# Start of SOURCE TEXT

ALLIANCE DATA SYSTEMS CORPORATION
LOYALTY MANAGEMENT GROUP CANADA INC.
THIRD AMENDMENT TO AMENDED AND RESTATED CREDIT AGREEMENT
This Third Amendment to Amended and Restated Credit Agreement
(herein, the "AMENDMENT") is entered into as of January 10, 2001, between
Alliance Data Systems Corporation, a Delaware corporation (the "US BORROWER"),
Loyalty Management Group Canada Inc., an Ontario corporation (the "CANADIAN
BORROWER"; the US Borrower and the Canadian Borrower being referred to herein
individually as "BORROWER" and collectively as the "BORROWERS"), the Banks
party to the Credit Agreement (as such term is defined below) and Xxxxxx Trust
and Savings Bank, as a Bank and in its capacity as the Administrative Agent,
Pledgee and Collateral Agent under the Credit Agreement (the "ADMINISTRATIVE
AGENT").
PRELIMINARY STATEMENTS
A. The Borrowers, the Administrative Agent and the Banks are
currently party to a certain Amended and Restated Credit Agreement, dated as
of July 24, 1998 and amended and restated as of October 22, 1998 (as amended,
restated, modified and supplemented from time to time, the "CREDIT
AGREEMENT"). All capitalized terms used herein without definition shall have
the same meanings herein as such terms have in the Credit Agreement.

# End of SOURCE TEXT

◆ PROBLEM SET
**a)** List every defined term that the credit agreement amendment above introduces in quotation marks.
**b)** Using the credit agreement amendment above, explain how a capitalized term that appears in it without a definition is to be understood.
**c)** Write the next part of the credit agreement amendment above, picking up after its final sentence.

# Start of ENTRIES SUPPLIED

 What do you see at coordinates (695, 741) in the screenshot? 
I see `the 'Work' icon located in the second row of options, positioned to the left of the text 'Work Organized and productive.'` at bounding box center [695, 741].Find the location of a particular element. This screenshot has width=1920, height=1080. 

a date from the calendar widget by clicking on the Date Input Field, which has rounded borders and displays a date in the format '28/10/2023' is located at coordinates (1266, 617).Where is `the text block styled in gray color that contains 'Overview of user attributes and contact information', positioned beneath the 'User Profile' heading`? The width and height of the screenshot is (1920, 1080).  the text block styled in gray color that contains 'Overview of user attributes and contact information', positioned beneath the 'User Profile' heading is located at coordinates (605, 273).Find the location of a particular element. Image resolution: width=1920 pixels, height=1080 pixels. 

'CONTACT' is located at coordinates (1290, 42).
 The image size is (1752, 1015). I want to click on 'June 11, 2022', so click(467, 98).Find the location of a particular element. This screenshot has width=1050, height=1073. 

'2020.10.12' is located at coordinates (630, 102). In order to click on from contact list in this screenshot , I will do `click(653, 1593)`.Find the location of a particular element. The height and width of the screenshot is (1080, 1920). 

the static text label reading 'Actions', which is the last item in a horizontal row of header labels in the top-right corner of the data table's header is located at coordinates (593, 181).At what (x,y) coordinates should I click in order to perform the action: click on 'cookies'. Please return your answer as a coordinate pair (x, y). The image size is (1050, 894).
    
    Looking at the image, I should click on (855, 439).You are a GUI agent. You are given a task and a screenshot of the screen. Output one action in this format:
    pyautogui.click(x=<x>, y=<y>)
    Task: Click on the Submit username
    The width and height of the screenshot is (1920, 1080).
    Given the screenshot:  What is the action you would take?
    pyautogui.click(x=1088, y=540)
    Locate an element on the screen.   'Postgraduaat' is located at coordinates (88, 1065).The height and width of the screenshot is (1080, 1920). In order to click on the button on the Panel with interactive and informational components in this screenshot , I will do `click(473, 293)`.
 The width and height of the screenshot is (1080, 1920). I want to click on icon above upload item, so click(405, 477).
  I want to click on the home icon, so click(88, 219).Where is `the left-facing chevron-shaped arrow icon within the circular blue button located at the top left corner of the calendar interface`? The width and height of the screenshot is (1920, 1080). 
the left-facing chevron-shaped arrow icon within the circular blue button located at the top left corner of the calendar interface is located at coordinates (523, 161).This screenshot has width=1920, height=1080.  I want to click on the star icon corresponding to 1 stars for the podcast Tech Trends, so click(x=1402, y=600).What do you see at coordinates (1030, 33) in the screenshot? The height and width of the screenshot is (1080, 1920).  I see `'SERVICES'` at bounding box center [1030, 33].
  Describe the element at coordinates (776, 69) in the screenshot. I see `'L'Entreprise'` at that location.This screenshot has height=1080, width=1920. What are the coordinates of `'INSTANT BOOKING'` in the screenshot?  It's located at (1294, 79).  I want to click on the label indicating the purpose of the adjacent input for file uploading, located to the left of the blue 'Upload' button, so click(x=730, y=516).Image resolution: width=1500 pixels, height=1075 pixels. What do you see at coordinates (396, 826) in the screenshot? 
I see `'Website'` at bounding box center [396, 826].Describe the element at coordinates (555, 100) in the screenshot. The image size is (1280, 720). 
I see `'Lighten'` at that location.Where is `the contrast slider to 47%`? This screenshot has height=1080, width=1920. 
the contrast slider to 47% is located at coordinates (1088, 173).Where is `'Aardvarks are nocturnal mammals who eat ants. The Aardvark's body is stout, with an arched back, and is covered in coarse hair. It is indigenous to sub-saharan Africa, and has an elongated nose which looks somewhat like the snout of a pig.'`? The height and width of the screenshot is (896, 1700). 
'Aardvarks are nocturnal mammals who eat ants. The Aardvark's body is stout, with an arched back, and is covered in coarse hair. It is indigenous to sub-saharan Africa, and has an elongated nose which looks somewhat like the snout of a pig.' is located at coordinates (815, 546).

# End of ENTRIES SUPPLIED

◆ TASK RESPONSES
**a)** AMENDMENT, US BORROWER, CANADIAN BORROWER, BORROWER, BORROWERS, ADMINISTRATIVE AGENT, CREDIT AGREEMENT

**b)** Such a term carries the same meaning it has in the Credit Agreement. The Credit Agreement is the Amended and Restated Credit Agreement among the Borrowers, the Administrative Agent and the Banks. It is dated as of July 24, 1998, and was amended and restated as of October 22, 1998.

**c)**
B. The Borrowers have requested that the Administrative Agent
and the Banks amend certain covenants and make certain other amendments to the
Credit Agreement, and the Administrative Agent and the Banks party hereto are
willing to do so under the terms and conditions set forth in this Amendment.
NOW, THEREFORE, for good and valuable consideration, the receipt and
sufficiency of which is hereby acknowledged, the parties hereto agree as
follows:
SECTION 1. AMENDMENTS.
Upon the satisfaction of the conditions precedent set forth in
Section 2 hereof, the Credit Agreement shall be and hereby is amended as
follows:
1.1. The definitions of "Consolidated EBITDA" and "Eligible IPO"
appearing in Section 1.1 of the Credit Agreement shall be amended and restated
in their entirety to read as follows:
"Consolidated EBITDA" of any Person means, for any period,
Consolidated EBIT for such Person for such period, adjusted
by (i) adding thereto the amount of all depreciation and
amortization expenses that were deducted in determining
Consolidated EBIT,
(ii) adding thereto the change from the prior period in the
Deferred Revenue Account and (iii) subtracting therefrom the
change from the prior period in the Restricted Cash Account.
"Eligible IPO" means any public or private offering of
certain capital stock of the US Borrower to be consummated
by no later than June 30, 2001 and to result in gross cash
proceeds raised by the US Borrower of not less than
$150,000,000.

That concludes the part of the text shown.